*Objetivo de la tarea*:
Vuelve a escribir todos los ítems cambiando "Screen dimensions" por "Screen size" y sin modificar nada más.

┌─ Ítems

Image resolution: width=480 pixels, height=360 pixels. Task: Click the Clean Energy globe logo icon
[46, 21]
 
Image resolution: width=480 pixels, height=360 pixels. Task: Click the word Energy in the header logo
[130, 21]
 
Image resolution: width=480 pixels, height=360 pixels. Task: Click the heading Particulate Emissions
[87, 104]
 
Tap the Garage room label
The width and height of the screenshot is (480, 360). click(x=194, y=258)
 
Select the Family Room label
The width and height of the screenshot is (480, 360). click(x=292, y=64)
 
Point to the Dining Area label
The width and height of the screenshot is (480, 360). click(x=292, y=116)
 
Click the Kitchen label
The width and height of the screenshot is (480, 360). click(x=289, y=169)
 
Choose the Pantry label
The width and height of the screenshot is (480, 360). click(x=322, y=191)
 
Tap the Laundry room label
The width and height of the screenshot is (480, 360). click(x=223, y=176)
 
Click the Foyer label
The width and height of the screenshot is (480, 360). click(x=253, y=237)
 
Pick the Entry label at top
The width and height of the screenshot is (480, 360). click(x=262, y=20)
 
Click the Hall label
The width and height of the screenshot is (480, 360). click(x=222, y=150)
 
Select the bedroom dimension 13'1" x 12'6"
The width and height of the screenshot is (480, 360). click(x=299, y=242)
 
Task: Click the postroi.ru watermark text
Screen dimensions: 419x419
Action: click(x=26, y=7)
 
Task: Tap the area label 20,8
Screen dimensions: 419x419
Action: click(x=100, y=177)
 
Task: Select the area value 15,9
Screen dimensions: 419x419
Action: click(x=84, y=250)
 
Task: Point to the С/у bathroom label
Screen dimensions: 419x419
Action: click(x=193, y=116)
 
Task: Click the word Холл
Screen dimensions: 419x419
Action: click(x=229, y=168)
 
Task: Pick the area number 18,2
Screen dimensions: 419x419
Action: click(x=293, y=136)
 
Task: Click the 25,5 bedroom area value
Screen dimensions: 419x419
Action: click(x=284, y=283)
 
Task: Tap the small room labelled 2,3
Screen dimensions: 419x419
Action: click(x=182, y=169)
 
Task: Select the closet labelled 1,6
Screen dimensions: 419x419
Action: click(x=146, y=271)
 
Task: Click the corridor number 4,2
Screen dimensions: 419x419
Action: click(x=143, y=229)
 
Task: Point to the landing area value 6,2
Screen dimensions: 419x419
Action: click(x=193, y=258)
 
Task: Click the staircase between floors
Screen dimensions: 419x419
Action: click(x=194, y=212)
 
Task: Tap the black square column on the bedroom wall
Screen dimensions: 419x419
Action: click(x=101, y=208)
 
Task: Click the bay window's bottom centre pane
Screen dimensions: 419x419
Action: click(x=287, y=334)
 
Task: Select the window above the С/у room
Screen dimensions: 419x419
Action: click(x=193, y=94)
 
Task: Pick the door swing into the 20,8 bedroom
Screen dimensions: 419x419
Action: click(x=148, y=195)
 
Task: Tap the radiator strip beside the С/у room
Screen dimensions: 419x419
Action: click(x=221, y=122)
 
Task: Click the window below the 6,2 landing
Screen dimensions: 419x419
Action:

└─

*Respuesta correcta*:
Image resolution: width=480 pixels, height=360 pixels. Task: Click the Clean Energy globe logo icon
[46, 21]
 
Image resolution: width=480 pixels, height=360 pixels. Task: Click the word Energy in the header logo
[130, 21]
 
Image resolution: width=480 pixels, height=360 pixels. Task: Click the heading Particulate Emissions
[87, 104]
 
Tap the Garage room label
The width and height of the screenshot is (480, 360). click(x=194, y=258)
 
Select the Family Room label
The width and height of the screenshot is (480, 360). click(x=292, y=64)
 
Point to the Dining Area label
The width and height of the screenshot is (480, 360). click(x=292, y=116)
 
Click the Kitchen label
The width and height of the screenshot is (480, 360). click(x=289, y=169)
 
Choose the Pantry label
The width and height of the screenshot is (480, 360). click(x=322, y=191)
 
Tap the Laundry room label
The width and height of the screenshot is (480, 360). click(x=223, y=176)
 
Click the Foyer label
The width and height of the screenshot is (480, 360). click(x=253, y=237)
 
Pick the Entry label at top
The width and height of the screenshot is (480, 360). click(x=262, y=20)
 
Click the Hall label
The width and height of the screenshot is (480, 360). click(x=222, y=150)
 
Select the bedroom dimension 13'1" x 12'6"
The width and height of the screenshot is (480, 360). click(x=299, y=242)
 
Task: Click the postroi.ru watermark text
Screen size: 419x419
Action: click(x=26, y=7)
 
Task: Tap the area label 20,8
Screen size: 419x419
Action: click(x=100, y=177)
 
Task: Select the area value 15,9
Screen size: 419x419
Action: click(x=84, y=250)
 
Task: Point to the С/у bathroom label
Screen size: 419x419
Action: click(x=193, y=116)
 
Task: Click the word Холл
Screen size: 419x419
Action: click(x=229, y=168)
 
Task: Pick the area number 18,2
Screen size: 419x419
Action: click(x=293, y=136)
 
Task: Click the 25,5 bedroom area value
Screen size: 419x419
Action: click(x=284, y=283)
 
Task: Tap the small room labelled 2,3
Screen size: 419x419
Action: click(x=182, y=169)
 
Task: Select the closet labelled 1,6
Screen size: 419x419
Action: click(x=146, y=271)
 
Task: Click the corridor number 4,2
Screen size: 419x419
Action: click(x=143, y=229)
 
Task: Point to the landing area value 6,2
Screen size: 419x419
Action: click(x=193, y=258)
 
Task: Click the staircase between floors
Screen size: 419x419
Action: click(x=194, y=212)
 
Task: Tap the black square column on the bedroom wall
Screen size: 419x419
Action: click(x=101, y=208)
 
Task: Click the bay window's bottom centre pane
Screen size: 419x419
Action: click(x=287, y=334)
 
Task: Select the window above the С/у room
Screen size: 419x419
Action: click(x=193, y=94)
 
Task: Pick the door swing into the 20,8 bedroom
Screen size: 419x419
Action: click(x=148, y=195)
 
Task: Tap the radiator strip beside the С/у room
Screen size: 419x419
Action: click(x=221, y=122)
 
Task: Click the window below the 6,2 landing
Screen size: 419x419
Action:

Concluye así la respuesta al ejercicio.